====== Data supplied ======

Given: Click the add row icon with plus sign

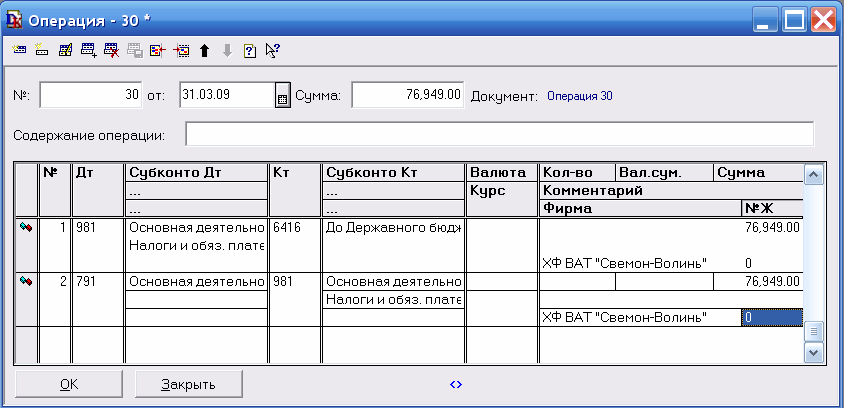Looking at the screenshot, I should [x=88, y=49].
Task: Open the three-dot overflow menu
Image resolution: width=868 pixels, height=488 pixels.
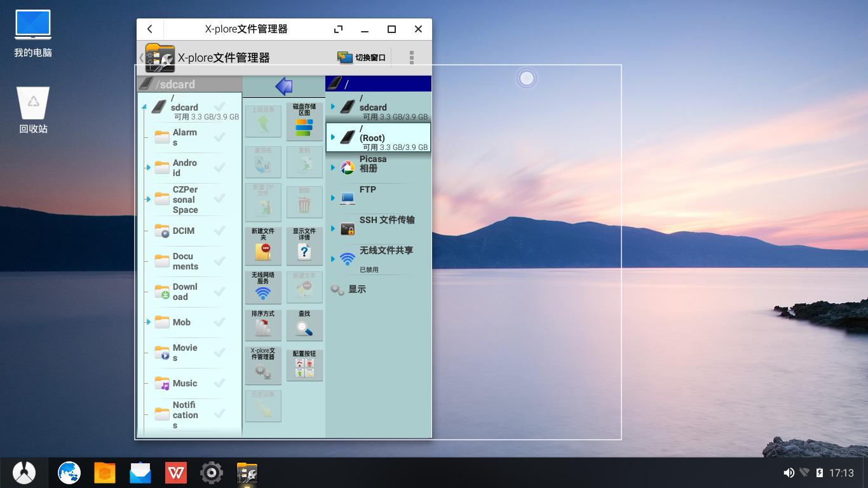Action: pos(411,57)
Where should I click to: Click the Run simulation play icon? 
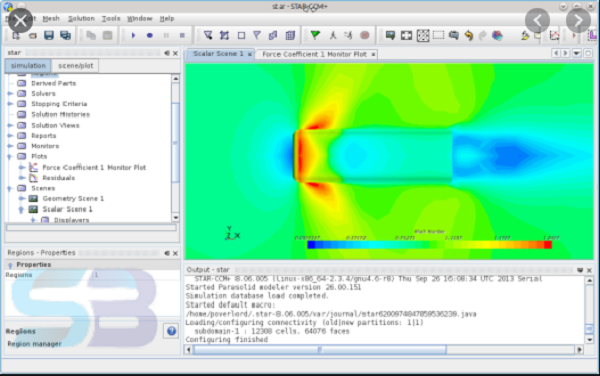pyautogui.click(x=133, y=36)
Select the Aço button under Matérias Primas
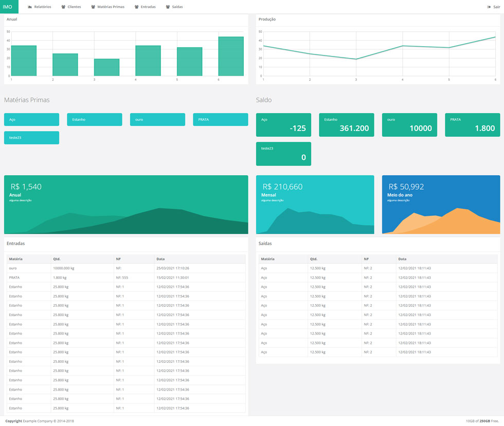This screenshot has height=426, width=504. coord(31,119)
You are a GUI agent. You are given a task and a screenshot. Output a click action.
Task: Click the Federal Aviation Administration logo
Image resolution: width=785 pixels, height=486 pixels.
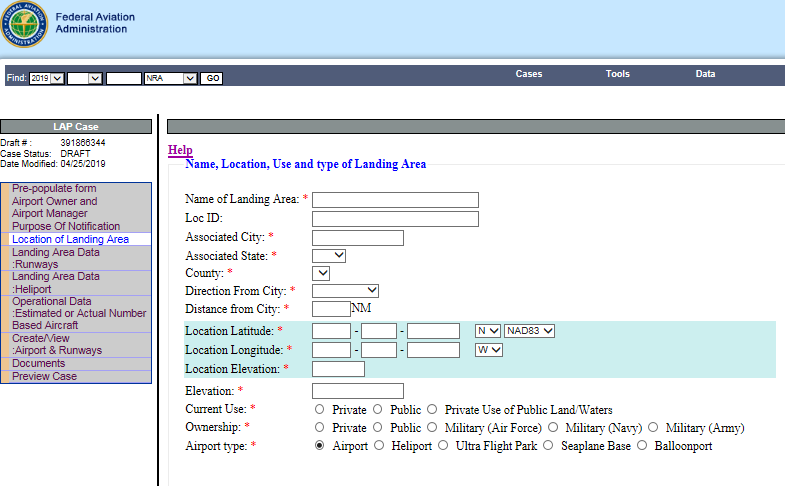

======

**What to produce**
For this exercise, return every entry verbatim and omit all pictures.

**Worked solution**
Given: Click the add row icon with plus sign

Looking at the screenshot, I should [x=88, y=49].
Task: Open the three-dot overflow menu
Image resolution: width=868 pixels, height=488 pixels.
Action: pos(411,57)
Where should I click to: Click the Run simulation play icon? 
pyautogui.click(x=133, y=36)
Select the Aço button under Matérias Primas
This screenshot has height=426, width=504. coord(31,119)
You are a GUI agent. You are given a task and a screenshot. Output a click action.
Task: Click the Federal Aviation Administration logo
Image resolution: width=785 pixels, height=486 pixels.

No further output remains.